• DOCUMENT SEGMENT:
** Begin **
In a Skype interview with the Journal, Riklis described “Shelter” as “Two women, one main location that protects them but also traps them, an intense world outside the safe house and a complex plot full of twists and turns. It’s an intimate story wrapped in a thriller format,” he said. “It’s about the loneliness these two women share … and the way their personal stories represent a universal set of questions about loyalty, betrayal, honor [and] history.”
Riklis cast Lior Ashkenazi, a longtime acquaintance he’s wanted to work with for years, in the small but pivotal role of a senior Mossad agent. His son, Yonatan Riklis, composed the music for the film.
For Riskin, “Shelter” was “a unique oppor-tunity to lead a film,” one that’s specifically about women, with a compelling character in Naomi, she said via email.
“[Naomi’s] an introvert character in post trauma that needs to convey her story, character, history, and go through a change, mainly through listening to [Mona], who is her opposite,” Riskin said.
Best known for the Israeli TV series “The Gordin Cell” and “Shtisel,” Riskin became an actress “for the chance to be anyone, live different lives at different times.”
Although she played an Orthodox woman in “Shtisel,” Riskin is not religious.
“I see myself as a secular Israeli,” the Tel Aviv-born actress said. “I know Jews abroad try to keep their Jewish identity as much as possible. It is different in Israel. Either you’re religious or secular. ”
Riskin’s father is a Holocaust survivor, “and of course that affected my whole life and my choices,” she said. “But the Holocaust and Judaism are two different subjects. My father came from a family that had very loose connections to Judaism. This didn’t help them in the Holocaust, but also didn’t make them more close to religion.”
** End **
• LIST OF TASKS:
1. Reproduce word for word everything in the article on the film "Shelter" from "Riklis cast Lior" down to "said via email.".
2. Resume the article on the film "Shelter" and its lead actress, picking up after its final sentence.

• DATA EXTRACT:
** Begin **
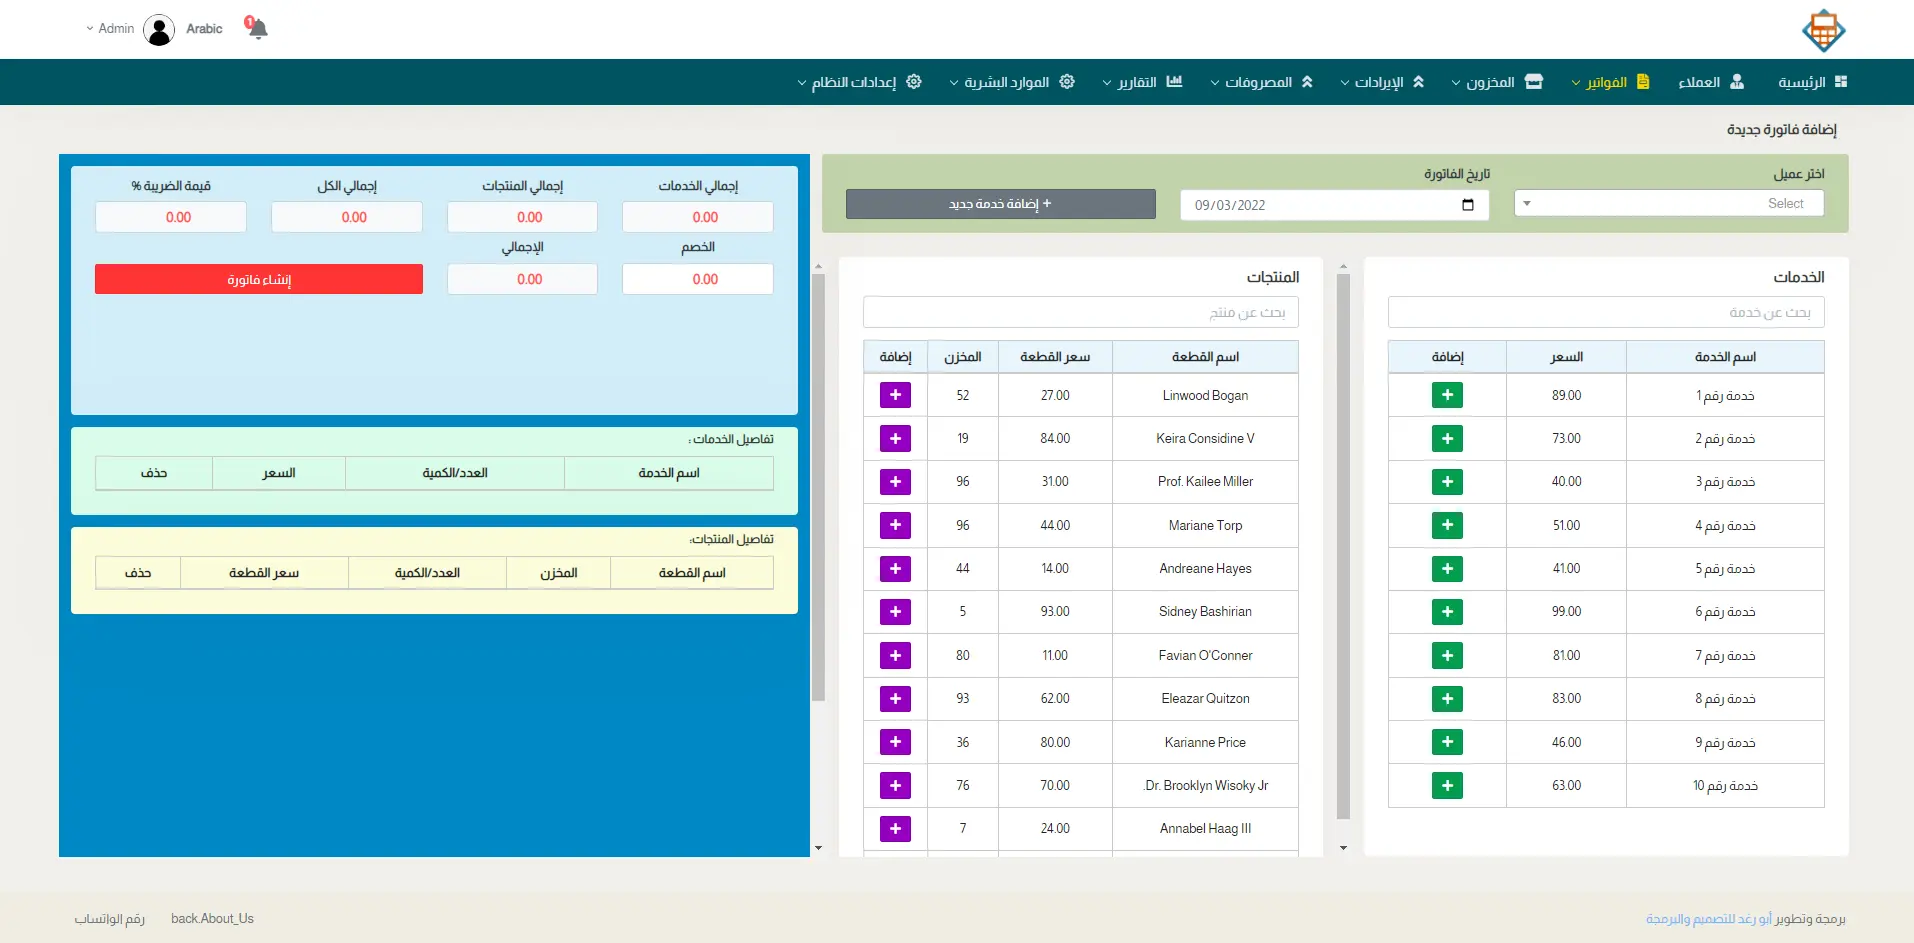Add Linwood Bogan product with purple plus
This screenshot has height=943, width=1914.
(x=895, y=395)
** End **
• PER-TASK OUTPUTS:
1.
Riklis cast Lior Ashkenazi, a longtime acquaintance he’s wanted to work with for years, in the small but pivotal role of a senior Mossad agent. His son, Yonatan Riklis, composed the music for the film.
For Riskin, “Shelter” was “a unique oppor-tunity to lead a film,” one that’s specifically about women, with a compelling character in Naomi, she said via email.

2.
Like Riskin, Riklis describes himself as a “totally secular” Jew. Of Eastern European heritage and a 10th-generation descendant of the Ba’al Shem Tov, he has always felt “connected to Judaism … being secular is just as strong as being a believer since it’s all about being a good person or not,” he said.
As a boy, Riklis made 8mm films with his father and found that it combined his interests in literature, theater, choreography, music, architecture, science and art. He has five projects lined up and is currently shooting the thriller “Spider in the Web” in Europe. It stars Ben Kingsley as “an aging Mossad agent with something to prove,” Riklis said.
“All my stories focus on ordinary people in extraordinary situations. I paint a rich picture, and I let the audience take it to wherever it wants to take it,” Riklis said. “But like any storyteller, I am also good at manipulating the audience into taking a roller coaster ride with me.”
“Shelter” opens April 6 at the Laemmle Town Center 5, Monica and Ahrya Fine Arts theaters; and April 7 at the Laemmle Playhouse 7.